Pois eu não tinha razão de lhe dizer que a história ensinada nos colégios é uma coleção de datas e fatos, antes de mais nada exageradamente duvidosa, e sem o menor alcance? De que serve saber que Joana d’Arc existiu?
Ora! O que Joana d’Arc tem a ver com isso, Monsieur?
Um dia, a França está praticamente conquistada pelos ingleses, o rei não tem mais do que uma província. Do seio do povo duas criaturas se erguem: uma pobre moça, essa mesma Joana d’Arc de quem falamos; e um burguês chamado Jacques Coeur.
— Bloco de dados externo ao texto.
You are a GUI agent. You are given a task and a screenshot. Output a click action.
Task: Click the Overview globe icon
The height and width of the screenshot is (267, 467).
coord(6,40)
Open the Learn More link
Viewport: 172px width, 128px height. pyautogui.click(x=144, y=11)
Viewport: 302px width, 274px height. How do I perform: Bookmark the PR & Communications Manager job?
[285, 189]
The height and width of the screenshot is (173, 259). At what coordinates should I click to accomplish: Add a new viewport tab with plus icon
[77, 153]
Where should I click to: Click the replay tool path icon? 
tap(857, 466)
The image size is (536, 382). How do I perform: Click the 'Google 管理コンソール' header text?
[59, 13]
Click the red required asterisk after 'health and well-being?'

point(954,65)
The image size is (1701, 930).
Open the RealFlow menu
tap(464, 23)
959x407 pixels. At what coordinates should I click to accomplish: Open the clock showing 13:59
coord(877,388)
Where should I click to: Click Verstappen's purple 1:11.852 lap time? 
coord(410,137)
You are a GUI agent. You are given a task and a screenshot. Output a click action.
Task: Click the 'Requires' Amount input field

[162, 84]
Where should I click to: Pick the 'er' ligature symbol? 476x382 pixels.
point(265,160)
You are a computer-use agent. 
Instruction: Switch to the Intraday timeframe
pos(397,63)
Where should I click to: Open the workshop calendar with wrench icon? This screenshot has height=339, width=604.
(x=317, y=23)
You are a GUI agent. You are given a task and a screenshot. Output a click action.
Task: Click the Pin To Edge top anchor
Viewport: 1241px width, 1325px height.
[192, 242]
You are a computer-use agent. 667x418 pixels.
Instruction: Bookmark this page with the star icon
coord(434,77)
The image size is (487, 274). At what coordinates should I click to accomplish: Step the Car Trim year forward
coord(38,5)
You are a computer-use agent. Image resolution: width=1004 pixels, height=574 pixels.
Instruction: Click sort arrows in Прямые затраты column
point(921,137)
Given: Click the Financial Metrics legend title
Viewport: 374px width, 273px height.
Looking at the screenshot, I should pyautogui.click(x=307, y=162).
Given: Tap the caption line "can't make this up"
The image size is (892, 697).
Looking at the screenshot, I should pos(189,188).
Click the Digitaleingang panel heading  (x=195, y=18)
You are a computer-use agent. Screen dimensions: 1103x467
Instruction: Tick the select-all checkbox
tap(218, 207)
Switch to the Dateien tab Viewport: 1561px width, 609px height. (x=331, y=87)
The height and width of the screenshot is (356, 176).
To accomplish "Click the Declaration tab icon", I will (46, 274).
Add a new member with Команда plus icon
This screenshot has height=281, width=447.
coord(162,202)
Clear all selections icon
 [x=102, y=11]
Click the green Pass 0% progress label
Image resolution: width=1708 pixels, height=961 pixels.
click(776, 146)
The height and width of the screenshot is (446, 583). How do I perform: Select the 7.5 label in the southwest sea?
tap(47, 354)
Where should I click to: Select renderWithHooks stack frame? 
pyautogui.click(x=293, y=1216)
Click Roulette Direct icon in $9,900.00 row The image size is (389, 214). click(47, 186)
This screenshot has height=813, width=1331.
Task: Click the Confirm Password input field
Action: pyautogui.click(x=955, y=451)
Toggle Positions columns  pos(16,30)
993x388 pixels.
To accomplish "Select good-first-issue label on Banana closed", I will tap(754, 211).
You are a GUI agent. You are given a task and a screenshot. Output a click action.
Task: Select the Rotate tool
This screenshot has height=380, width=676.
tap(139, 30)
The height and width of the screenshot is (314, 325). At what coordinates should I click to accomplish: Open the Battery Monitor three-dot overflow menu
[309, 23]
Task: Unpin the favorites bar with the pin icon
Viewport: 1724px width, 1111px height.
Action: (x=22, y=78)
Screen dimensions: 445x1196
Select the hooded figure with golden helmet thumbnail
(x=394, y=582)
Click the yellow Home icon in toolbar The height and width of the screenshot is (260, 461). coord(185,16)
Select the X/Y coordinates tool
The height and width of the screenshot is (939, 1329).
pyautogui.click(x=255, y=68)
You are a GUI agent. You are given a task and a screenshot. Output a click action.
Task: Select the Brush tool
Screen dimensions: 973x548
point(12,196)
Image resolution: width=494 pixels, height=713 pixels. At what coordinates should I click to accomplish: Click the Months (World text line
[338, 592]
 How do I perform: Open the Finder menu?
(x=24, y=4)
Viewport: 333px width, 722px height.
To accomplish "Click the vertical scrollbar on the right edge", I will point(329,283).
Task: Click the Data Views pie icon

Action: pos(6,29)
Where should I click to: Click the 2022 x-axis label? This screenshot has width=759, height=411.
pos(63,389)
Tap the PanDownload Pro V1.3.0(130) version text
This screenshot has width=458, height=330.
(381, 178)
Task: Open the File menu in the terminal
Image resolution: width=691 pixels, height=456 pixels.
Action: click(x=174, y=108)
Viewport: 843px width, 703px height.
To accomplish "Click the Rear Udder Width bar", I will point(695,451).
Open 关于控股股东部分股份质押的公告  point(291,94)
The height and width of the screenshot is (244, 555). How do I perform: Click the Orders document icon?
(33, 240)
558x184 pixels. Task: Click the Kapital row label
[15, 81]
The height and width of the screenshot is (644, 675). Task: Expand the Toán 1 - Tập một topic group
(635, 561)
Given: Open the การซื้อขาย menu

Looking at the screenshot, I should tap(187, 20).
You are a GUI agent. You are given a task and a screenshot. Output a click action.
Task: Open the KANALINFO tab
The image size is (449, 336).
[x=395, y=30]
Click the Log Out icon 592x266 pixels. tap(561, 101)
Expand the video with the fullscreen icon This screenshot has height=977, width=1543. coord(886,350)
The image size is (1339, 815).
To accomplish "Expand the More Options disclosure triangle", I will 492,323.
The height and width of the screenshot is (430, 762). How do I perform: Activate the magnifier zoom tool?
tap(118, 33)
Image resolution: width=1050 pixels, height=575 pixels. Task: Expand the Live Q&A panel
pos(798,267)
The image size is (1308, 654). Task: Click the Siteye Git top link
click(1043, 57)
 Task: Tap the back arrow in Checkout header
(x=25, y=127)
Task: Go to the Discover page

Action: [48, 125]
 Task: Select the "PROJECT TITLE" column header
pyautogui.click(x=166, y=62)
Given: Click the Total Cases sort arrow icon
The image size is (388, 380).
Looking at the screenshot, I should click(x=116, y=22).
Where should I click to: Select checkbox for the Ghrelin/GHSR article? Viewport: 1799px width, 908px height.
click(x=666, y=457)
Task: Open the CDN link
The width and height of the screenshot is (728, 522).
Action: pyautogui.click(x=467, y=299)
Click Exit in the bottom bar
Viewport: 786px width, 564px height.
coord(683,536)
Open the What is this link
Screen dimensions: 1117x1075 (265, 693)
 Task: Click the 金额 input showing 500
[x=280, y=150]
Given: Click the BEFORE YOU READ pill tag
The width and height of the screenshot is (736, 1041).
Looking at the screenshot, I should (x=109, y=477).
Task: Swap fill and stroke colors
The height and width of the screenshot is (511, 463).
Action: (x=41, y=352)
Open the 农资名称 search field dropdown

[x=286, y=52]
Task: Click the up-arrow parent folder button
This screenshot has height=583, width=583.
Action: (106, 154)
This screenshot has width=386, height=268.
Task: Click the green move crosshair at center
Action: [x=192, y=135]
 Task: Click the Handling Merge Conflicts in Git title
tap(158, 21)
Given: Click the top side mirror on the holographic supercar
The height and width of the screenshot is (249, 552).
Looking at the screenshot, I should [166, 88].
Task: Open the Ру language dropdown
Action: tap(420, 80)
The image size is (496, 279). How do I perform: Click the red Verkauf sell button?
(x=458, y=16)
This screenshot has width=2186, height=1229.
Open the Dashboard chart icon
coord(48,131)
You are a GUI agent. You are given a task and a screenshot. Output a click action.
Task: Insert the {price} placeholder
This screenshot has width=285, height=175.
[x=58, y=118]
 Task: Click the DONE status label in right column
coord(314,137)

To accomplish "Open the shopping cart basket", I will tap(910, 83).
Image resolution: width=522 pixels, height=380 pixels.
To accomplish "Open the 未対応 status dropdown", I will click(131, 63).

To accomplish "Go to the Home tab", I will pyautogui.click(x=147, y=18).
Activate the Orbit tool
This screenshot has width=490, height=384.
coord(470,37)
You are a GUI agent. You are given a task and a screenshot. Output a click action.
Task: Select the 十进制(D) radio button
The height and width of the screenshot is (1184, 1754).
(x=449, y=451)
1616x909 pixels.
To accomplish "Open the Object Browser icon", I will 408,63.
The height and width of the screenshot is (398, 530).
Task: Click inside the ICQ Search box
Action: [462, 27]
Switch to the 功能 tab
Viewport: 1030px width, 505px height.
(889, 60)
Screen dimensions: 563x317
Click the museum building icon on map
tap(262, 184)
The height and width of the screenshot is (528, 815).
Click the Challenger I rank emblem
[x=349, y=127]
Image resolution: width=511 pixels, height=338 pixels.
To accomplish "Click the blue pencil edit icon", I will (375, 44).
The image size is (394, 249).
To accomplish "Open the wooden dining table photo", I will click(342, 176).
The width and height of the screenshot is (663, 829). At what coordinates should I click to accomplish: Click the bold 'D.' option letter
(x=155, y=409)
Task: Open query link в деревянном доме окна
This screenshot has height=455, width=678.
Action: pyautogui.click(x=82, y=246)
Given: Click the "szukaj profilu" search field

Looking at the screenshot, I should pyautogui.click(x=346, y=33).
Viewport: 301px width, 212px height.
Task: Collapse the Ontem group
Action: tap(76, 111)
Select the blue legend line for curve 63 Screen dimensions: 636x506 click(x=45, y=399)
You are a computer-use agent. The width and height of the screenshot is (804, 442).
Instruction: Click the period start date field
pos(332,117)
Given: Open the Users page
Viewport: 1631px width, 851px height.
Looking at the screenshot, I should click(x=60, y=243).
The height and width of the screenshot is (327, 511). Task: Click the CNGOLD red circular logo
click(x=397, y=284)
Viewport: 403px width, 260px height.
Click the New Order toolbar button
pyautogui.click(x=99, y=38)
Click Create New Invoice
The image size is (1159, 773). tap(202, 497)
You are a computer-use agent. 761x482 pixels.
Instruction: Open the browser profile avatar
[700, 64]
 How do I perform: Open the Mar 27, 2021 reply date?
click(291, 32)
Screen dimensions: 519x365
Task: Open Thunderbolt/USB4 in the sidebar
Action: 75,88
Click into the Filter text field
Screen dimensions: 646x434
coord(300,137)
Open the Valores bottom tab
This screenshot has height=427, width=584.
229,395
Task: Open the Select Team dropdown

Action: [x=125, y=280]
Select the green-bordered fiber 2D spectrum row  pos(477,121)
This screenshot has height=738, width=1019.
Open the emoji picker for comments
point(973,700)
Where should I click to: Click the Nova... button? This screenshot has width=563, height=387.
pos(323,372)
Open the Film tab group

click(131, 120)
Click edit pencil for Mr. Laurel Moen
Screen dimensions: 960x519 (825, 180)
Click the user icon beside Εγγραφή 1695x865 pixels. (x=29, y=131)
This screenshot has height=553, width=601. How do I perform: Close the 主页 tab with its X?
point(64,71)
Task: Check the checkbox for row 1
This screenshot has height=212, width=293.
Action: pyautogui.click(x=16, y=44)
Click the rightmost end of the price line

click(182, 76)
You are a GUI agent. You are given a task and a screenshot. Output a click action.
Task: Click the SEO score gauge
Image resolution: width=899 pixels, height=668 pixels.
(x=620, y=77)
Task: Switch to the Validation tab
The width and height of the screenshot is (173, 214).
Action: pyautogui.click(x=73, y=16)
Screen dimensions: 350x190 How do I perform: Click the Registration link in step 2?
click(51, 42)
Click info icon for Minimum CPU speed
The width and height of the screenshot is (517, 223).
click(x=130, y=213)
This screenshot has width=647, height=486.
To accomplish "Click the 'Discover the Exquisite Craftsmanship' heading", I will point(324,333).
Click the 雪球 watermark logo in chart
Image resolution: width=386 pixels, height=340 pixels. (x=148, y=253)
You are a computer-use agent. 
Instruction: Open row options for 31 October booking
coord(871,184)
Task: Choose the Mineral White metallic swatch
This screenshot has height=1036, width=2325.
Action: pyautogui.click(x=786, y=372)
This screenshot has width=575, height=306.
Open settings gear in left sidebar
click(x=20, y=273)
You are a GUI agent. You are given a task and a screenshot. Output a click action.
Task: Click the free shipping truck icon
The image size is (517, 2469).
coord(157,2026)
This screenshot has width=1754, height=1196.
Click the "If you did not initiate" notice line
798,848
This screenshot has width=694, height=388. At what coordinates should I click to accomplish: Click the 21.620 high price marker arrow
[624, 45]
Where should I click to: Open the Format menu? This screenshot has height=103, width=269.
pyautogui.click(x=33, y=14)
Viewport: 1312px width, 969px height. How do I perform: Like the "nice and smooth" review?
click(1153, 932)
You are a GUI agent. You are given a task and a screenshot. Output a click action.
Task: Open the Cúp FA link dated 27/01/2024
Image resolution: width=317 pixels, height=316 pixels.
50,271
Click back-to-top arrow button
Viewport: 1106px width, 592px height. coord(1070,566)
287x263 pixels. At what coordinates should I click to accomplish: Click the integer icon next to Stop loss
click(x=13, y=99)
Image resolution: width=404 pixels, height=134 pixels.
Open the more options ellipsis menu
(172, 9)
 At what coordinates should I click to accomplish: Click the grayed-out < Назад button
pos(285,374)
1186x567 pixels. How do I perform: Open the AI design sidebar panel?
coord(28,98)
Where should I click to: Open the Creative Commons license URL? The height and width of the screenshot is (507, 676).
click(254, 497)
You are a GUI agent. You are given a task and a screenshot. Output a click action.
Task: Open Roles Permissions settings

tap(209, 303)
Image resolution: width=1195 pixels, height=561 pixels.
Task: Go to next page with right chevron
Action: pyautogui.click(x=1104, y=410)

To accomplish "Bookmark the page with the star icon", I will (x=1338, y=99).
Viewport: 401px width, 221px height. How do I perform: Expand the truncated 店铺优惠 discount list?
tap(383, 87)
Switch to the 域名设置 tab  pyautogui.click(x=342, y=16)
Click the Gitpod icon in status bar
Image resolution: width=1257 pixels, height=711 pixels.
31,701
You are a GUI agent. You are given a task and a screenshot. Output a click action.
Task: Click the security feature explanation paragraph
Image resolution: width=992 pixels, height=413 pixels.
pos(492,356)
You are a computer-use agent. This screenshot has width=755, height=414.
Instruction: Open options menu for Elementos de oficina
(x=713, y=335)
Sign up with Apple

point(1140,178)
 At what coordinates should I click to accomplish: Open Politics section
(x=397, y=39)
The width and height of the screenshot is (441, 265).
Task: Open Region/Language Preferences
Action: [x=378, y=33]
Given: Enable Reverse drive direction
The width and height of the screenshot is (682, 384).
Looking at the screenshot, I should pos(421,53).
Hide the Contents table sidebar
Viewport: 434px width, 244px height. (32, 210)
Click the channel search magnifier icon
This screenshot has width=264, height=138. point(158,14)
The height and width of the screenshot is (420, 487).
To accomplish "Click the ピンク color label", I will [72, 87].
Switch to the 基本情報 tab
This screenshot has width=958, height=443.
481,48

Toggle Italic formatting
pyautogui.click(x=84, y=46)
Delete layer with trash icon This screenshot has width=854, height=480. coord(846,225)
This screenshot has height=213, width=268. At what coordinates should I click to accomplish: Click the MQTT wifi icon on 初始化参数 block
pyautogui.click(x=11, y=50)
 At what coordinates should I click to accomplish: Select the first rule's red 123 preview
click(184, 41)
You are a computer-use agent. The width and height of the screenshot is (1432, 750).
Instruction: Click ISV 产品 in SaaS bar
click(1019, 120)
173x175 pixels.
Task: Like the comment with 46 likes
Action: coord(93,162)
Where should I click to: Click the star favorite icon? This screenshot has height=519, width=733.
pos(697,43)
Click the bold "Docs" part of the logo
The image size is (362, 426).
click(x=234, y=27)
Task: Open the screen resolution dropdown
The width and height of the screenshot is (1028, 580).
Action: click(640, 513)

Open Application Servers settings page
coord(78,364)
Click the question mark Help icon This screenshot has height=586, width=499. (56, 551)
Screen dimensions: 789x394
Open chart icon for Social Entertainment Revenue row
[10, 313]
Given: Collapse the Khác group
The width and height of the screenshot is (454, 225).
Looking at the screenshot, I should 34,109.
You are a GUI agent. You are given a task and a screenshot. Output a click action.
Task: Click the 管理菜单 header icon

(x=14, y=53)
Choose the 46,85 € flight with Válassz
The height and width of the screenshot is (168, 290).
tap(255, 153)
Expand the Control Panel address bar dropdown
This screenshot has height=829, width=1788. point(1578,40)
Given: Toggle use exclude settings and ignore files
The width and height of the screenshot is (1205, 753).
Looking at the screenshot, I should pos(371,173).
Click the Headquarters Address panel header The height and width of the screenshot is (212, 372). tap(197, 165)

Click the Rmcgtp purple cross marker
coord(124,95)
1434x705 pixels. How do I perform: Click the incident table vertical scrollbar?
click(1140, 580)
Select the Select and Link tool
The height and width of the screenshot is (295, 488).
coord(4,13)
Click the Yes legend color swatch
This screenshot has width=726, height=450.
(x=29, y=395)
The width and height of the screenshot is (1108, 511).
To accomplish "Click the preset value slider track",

Uma dá seu braço e o prestígio de sua virgindade, o outro dá seu ouro: o reino está salvo. Mas a moça é presa!… O rei, que pode muito bem resgatá-la, deixa que seja queimada viva. Quanto ao heroico burguês, o rei o deixa ser acusado de crimes capitais por seus cortesãos, que ficam com todos os seus bens.
Parece que a humanidade está realmente perdida, Monsieur de Balzac… Nesse caso, o que podemos fazer para obter sucesso e prosperidade em um mundo tão estranho?
Esconda o avesso de sua vida e apresente um direito brilhantíssimo. A discrição é a divisa dos ambiciosos; faça com que seja a sua. Os grandes cometem quase tantas covardias quanto os miseráveis; mas as cometem na sombra e arvoram suas virtudes: e continuam a ser grandes.
Monsieur, os grandes homens fizeram uso de tal artifício?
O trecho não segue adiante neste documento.